*** PASSAGE TO READ Section Begins ***

New research on work-related cardiovascular diseases

A new report from the Swedish Work Environment Authority suggests the main risk factors for work-related cardiovascular disease are engine exhaust emissions, tobacco smoke, stress and shift work. The report examined the link to occupational exposure and to what extent the work environment is an underlying factor in cardiovascular disease and stroke, and how risks are increased by unhealthy lifestyle choices such as smoking, a poor diet and physical inactivity.

About the study

A recent study, Arbetsmiljöns bidrag till hjärt-kärlsjukdom (1.88Mb PDF), commissioned by the Swedish Work Environment Authority (AV), investigated the extent to which the working environment is an underlying factor in the prevalence of cardiovascular disease and stroke in Sweden. The study follows a previous systematic review on work-related deaths (in Swedish, 405Kb PDF) in Sweden from 2010, which revealed that cardiovascular disease alone accounted for the majority of deaths in 2007 (see table).

Causes of work-related deaths, 2007

Cause of death

Number of cases

Cardiovascular disease

444

Cancer

270

Respiratory diseases

99

Total:

813

Note: Estimated number of work-related deaths from cancer, cardiovascular disease and respiratory disease in 2007, persons 25–74 years-old

Source: Järvholm et al (2010)

Against this background, the new study aimed to identify the industries and professions in which employees were most at risk of developing cardiovascular disease. A secondary aim was to find out to what extent the causes of cardiovascular disease could be attributed to occupational exposure in Sweden. The report also forecasts the development of work-related cardiovascular diseases over the next 5–10 years.

The study considered factors such as the strain of working in a particular job, shift work, exhaust gases, chemical exposure and passive smoking. Other issues investigated included risk factors for heart attacks such as noise.

Key findings

The report found the main risk factors for cardiovascular disease were:

  • engine exhaust emissions;
  • tobacco smoke;
  • stress (in the form of high demands and low job control);
  • shift work.

In addition the report highlighted the increased risks among people with unhealthy lifestyles such as those who smoked, had a poor diet and were physically inactive.

Shift work has increased in many sectors, though irregular working hours were commonest in the youngest age group (that is, those less than 29 years-old). The amount of shift work was broadly similar between male and female employees, but varied between industries.

Almost half of all women in the healthcare sector worked shifts, while night work was most common among men in the manufacturing/process, transport and healthcare sectors.

*** PASSAGE TO READ Section Ends ***
*** SUPPLIED ENTRIES Section Begins ***

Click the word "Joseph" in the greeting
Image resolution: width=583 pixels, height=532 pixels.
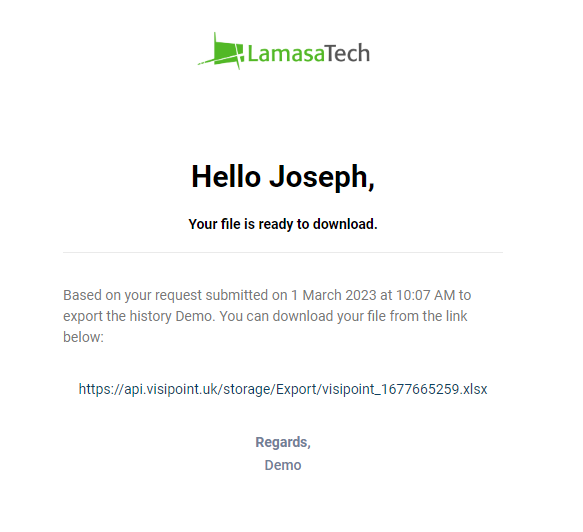pyautogui.click(x=322, y=177)
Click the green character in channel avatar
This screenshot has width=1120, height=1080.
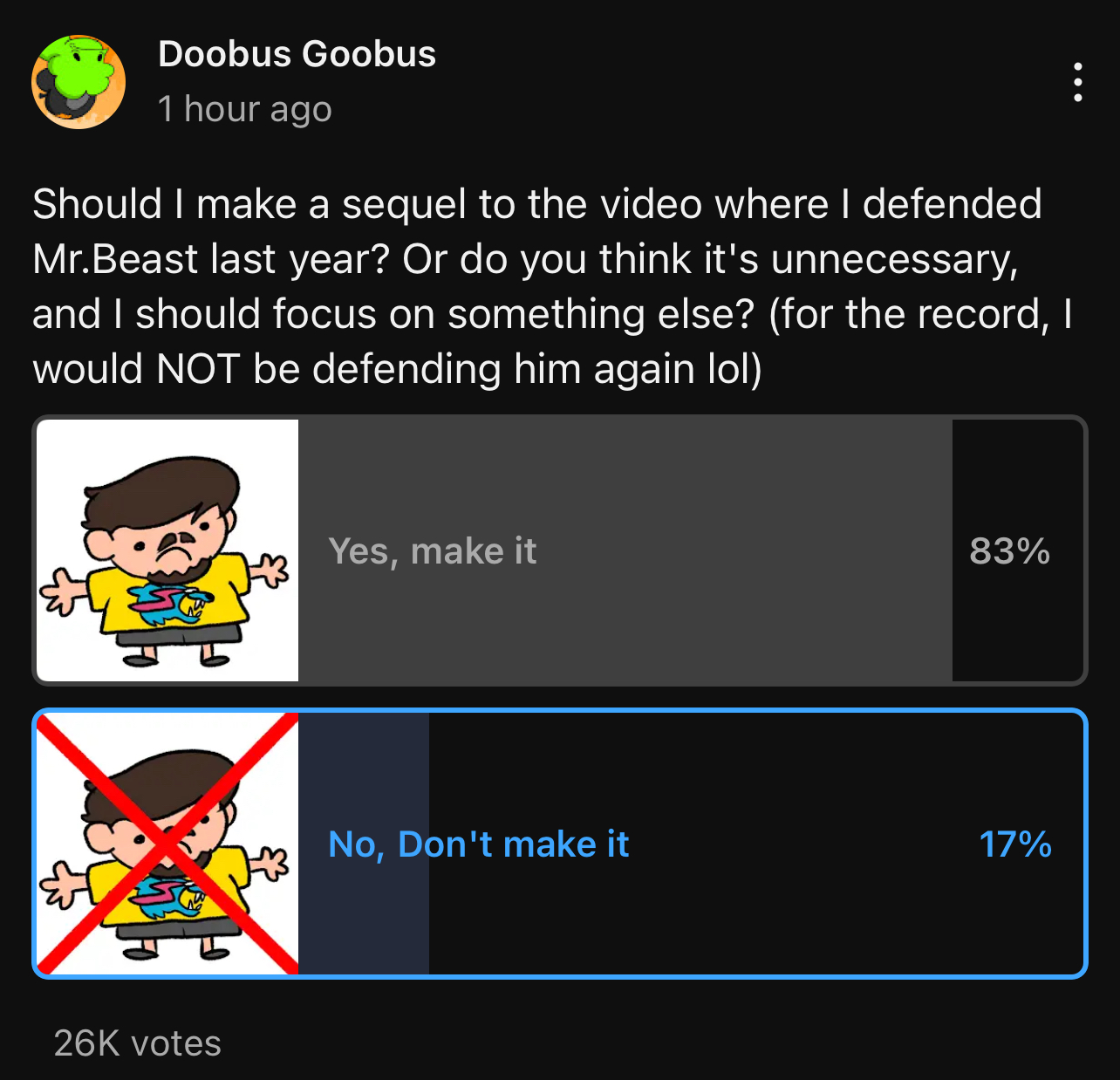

*** SUPPLIED ENTRIES Section Ends ***

PROBLEMS TO WORK ON:
a) Summarize the text on work-related cardiovascular disease in two sentences.
b) Pick up the text on work-related cardiovascular disease where it stops and continue it.
The stored items play no part in the work here.

WRITTEN ANSWERS:
a) A study commissioned by the Swedish Work Environment Authority investigated how far the working environment is an underlying factor in cardiovascular disease and stroke in Sweden, following a 2010 review that found cardiovascular disease accounted for most work-related deaths in 2007. The report named engine exhaust emissions, tobacco smoke, stress, and shift work as the main risk factors and highlighted increased risks among people who smoked, had a poor diet, and were physically inactive.

b)
Those who work in enclosed or partially enclosed areas where there are motor vehicles (such as mining and tunnel workers) are most heavily exposed to exhaust gases. The proportion of people exposed to passive smoking was highest among those working in the construction or transport sectors.

According to the report’s findings, people in the healthcare sector are more likely than others to suffer from work-related cardiovascular disease. Healthcare workers have a relatively higher exposure to job strain and shift work.

Future developments

The apparent significant increase in the job strain factor in the education sector may mean that people working in this sector have a higher risk of suffering from work-related cardiovascular disease in the future.

The overall morbidity and mortality rates from these diseases have dropped significantly over the past 10 years, and both the number of patients and the number of deaths from work-related cardiovascular disease are predicted to continue to decline. The decrease can in part be explained by different types of preventative work, but the report concludes that the reduction of mortality is also likely to be attributable to improved treatment for those who fall ill.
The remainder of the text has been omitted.